Why You Are "The Master of Your Fate

When Henley wrote the prophetic lines, "I am the master of my fate, I am the captain of my soul," he should have informed us that we are the masters of our fate, the captains of our souls, because we have the power to control our thoughts.

He should have told us that our brains become magnetized with the dominating thoughts which we hold in our minds, and, by means with which no man is familiar, these "magnets" attract to us the forces, the people, the circumstances of life which harmonize with the nature of our dominating thoughts.

He should have told us that before we can accumulate riches in great abundance, that we must magnetize our minds with intense desire for riches, that we must become "money conscious" until the desire for money drives us to create definite plans for acquiring it.

But, being a poet, and not a philosopher, Henley contented himself by stating a great truth in poetic form, leaving those who followed him to interpret the philosophical meaning of his lines.

Little by little, the truth has unfolded itself, until it now appears certain that the principles described in Napoleon's book hold the secret of mastery over our economic fate.
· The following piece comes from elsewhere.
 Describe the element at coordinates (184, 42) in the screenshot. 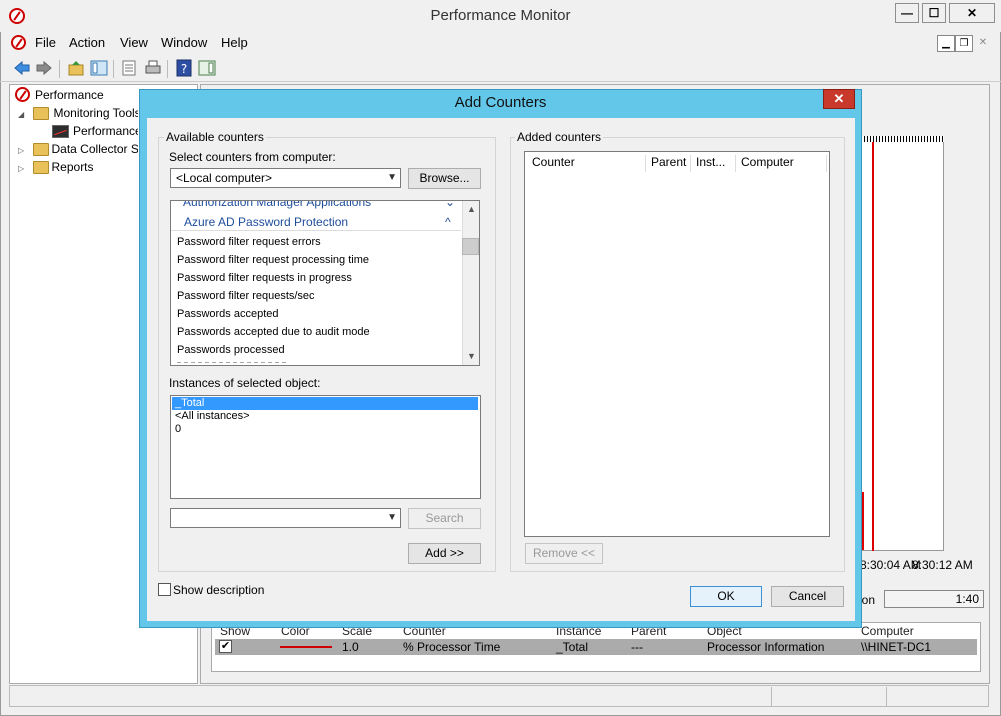

I see `menu-window: Window` at that location.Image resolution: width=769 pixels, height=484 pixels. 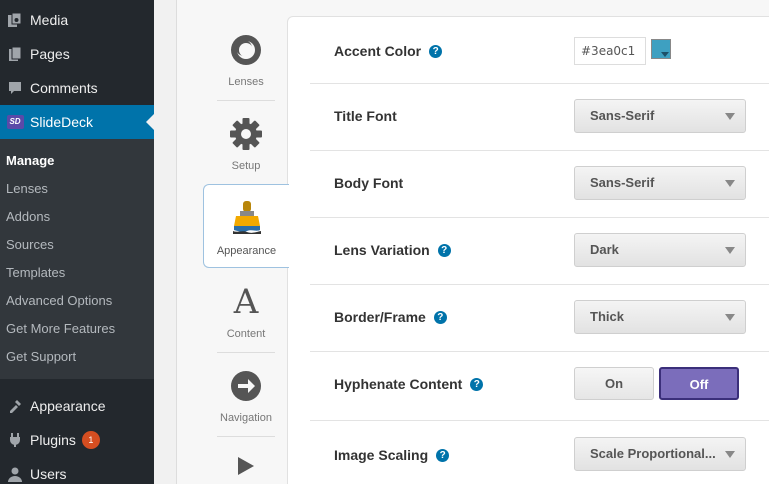 What do you see at coordinates (59, 300) in the screenshot?
I see `submenu-advanced-options: Advanced Options` at bounding box center [59, 300].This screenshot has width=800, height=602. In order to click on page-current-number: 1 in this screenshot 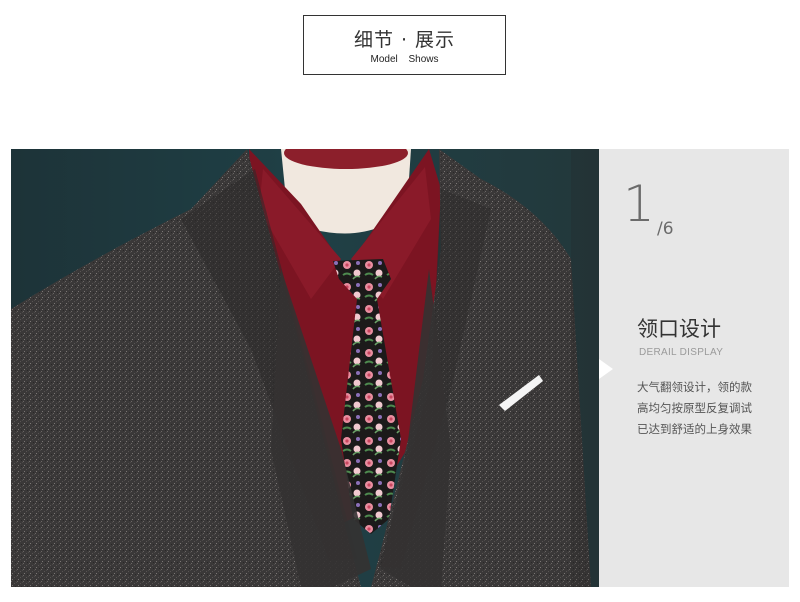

Let's look at the story of Napoleon's listener Jennings Randolph in his speech in a college commencement address. In his address he emphasized the principle described in his book with so much intensity that one of the members of the graduating class definitely appropriated it, and made it part of his own philosophy. The young man became a congressman and an important factor in Franklin D. Roosevelt's administration. He wrote him a letter in which he so clearly stated his opinion of the principle outlined in the book that he had chosen to publish the letter as an introduction to one of the chapters. 
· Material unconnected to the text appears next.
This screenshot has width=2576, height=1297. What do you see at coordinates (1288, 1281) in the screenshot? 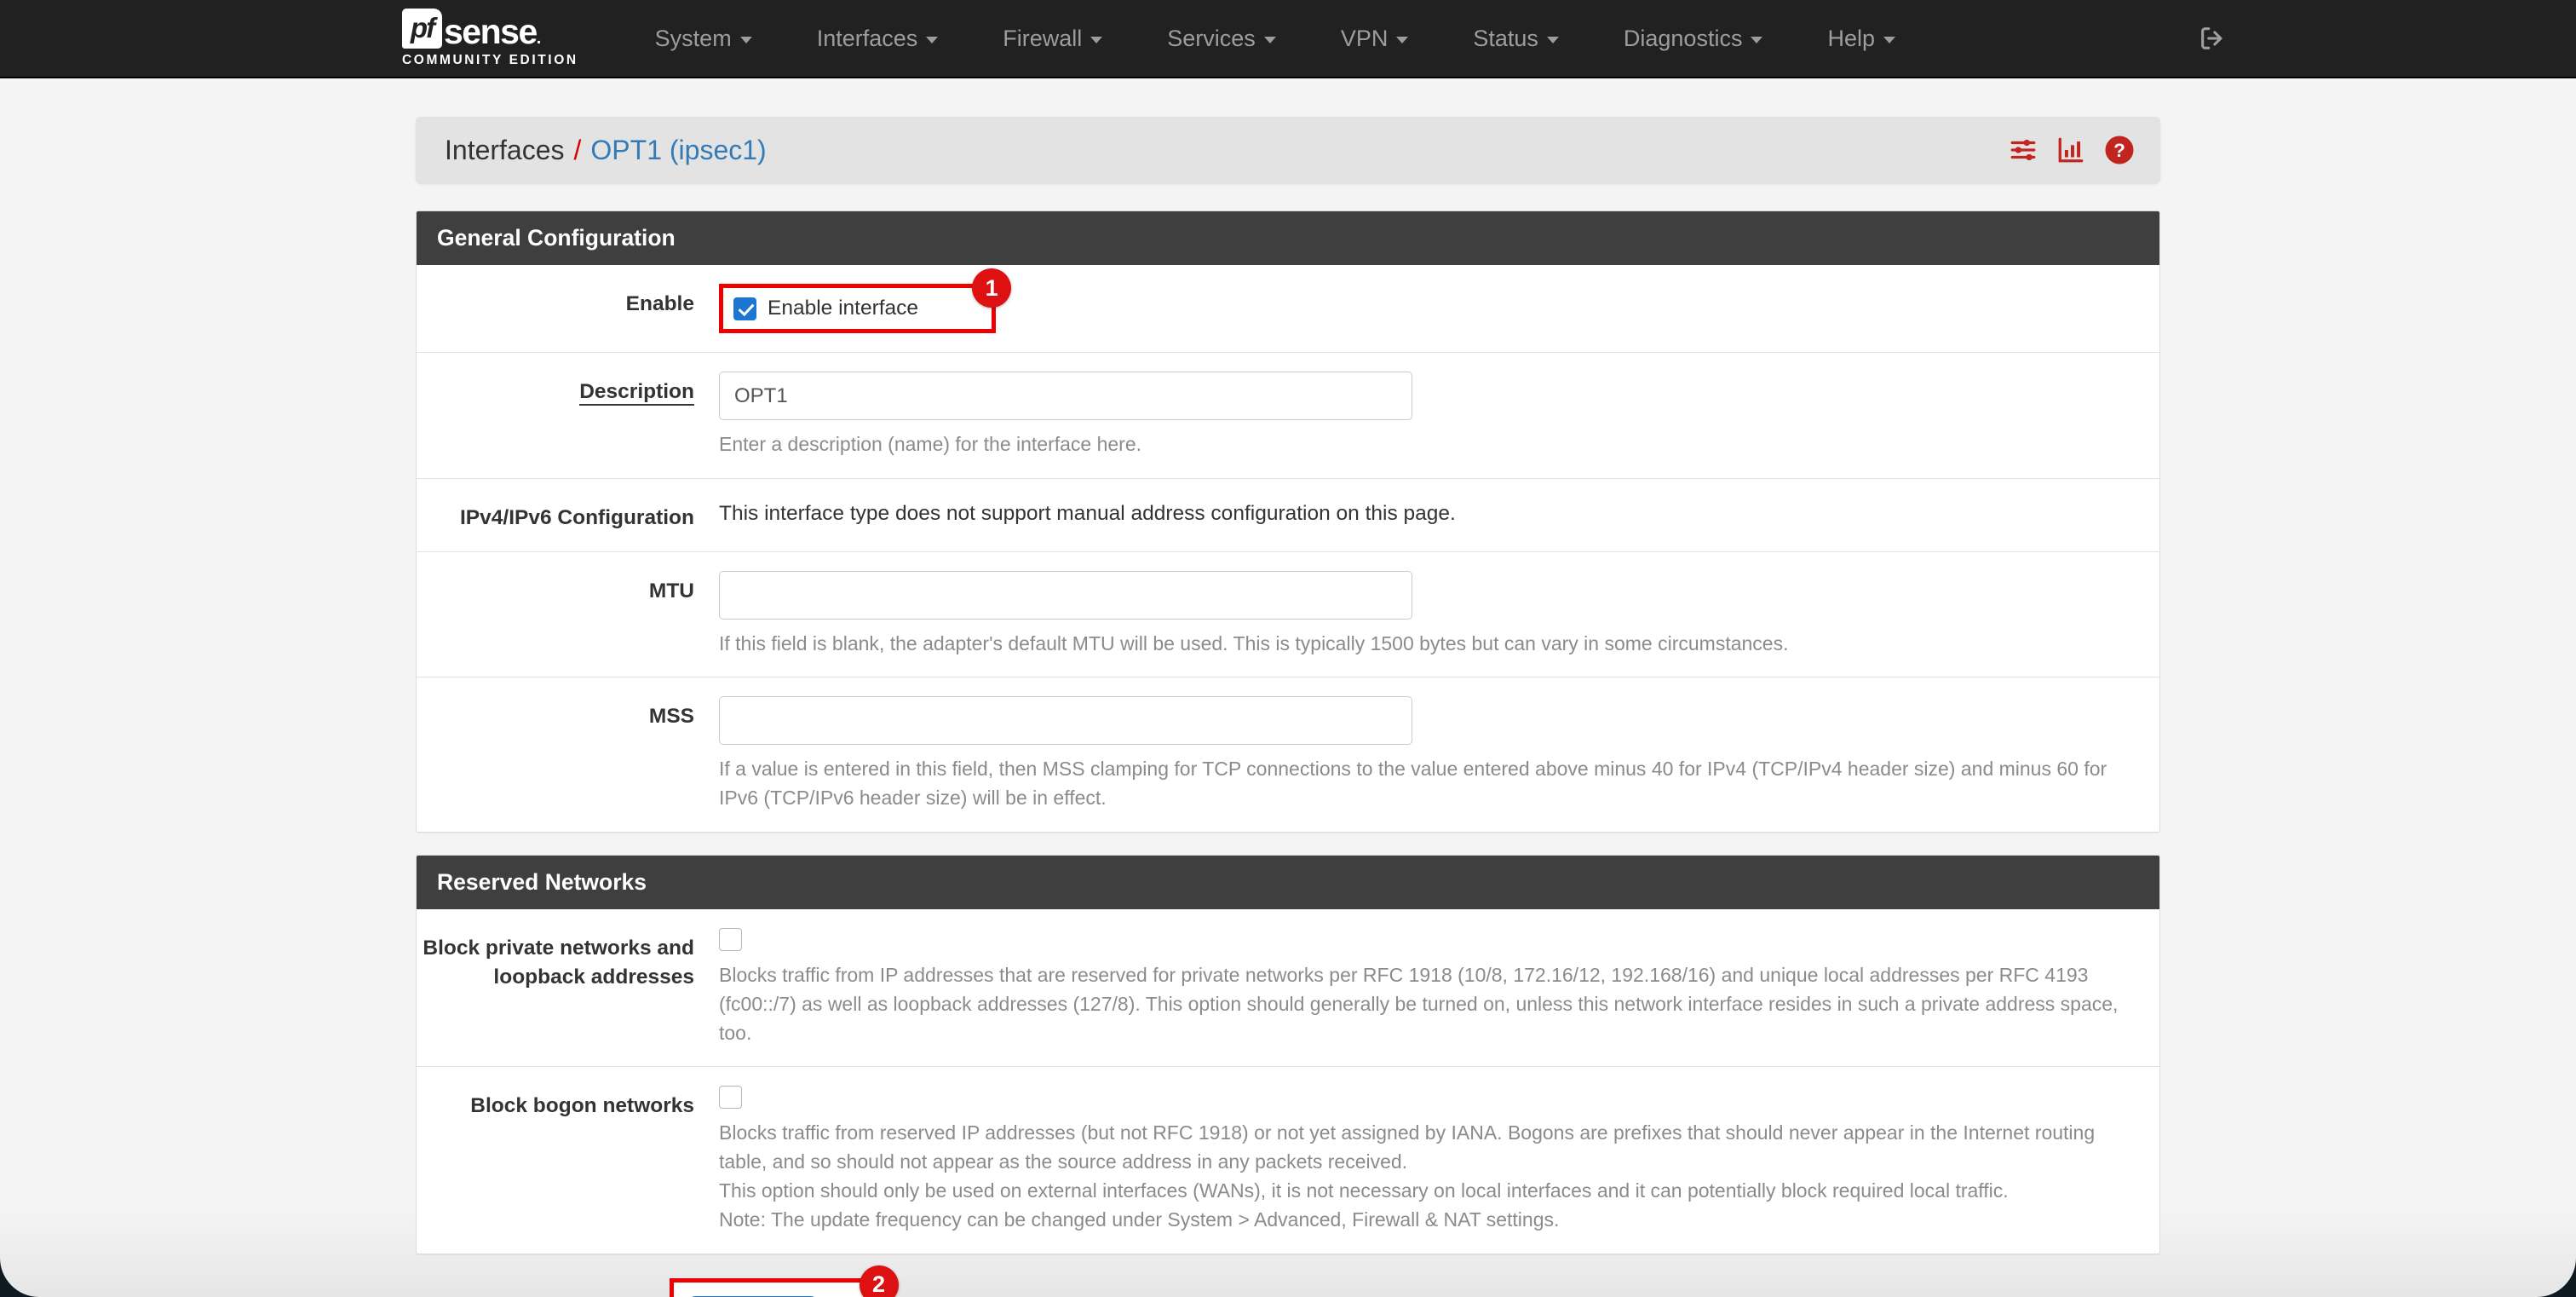
I see `form-actions: Save 2` at bounding box center [1288, 1281].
It gives you an idea of the rewards to come.

My dear Napoleon,
My service as a member of Congress having given me an insight into the problems of men and women, I am writing to offer a suggestion which may become helpful to thousands of worthy people.
In 1922, you delivered the commencement address at Salem College, when I was a member of the graduating class. In that address, you planted in my mind an idea which has been responsible for the opportunity I now have to serve the people of my state, and will be responsible, in a very large measure, for whatever success I may have in the future.
I recall, as though it were yesterday, the marvelous description you gave of the method by which Henry Ford, with but little schooling, without a dollar, with no influential friends, rose to great heights. I made up my mind then, even before you had finished your speech, that I would make a place for myself, no matter how many difficulties I had to surmount.
Thousands of young people will finish their schooling this year, and within the next few years. Every one of them will be seeking just such a message of practical encouragement as the one I received from you. They will want to know where to turn, what to do, to get started in life. You can tell them, because you have helped to solve the problems of so many, many people.
There are thousands of people in America today who would like to know how they can convert ideas into money, people who must start at scratch, without finances, and recoup their losses. If anyone can help them, you can.
If you publish the book, I would like to own the first copy that comes from the press, personally autographed by you.
With best wishes, believe me.
Cordially yours,
Jennings Randolph 
Thirty-five years after he made that speech, it was his pleasure to return to Salem College in 1957 and deliver the bacalaureate sermon. At that time, he received an honorary Doctor of Literature degree from Salem College.

Since that time in 1922, he watched Jennings Randolph rise to become one of the nation's leading airlines executives, a great inspirational speaker and United States Senator from West Virginia.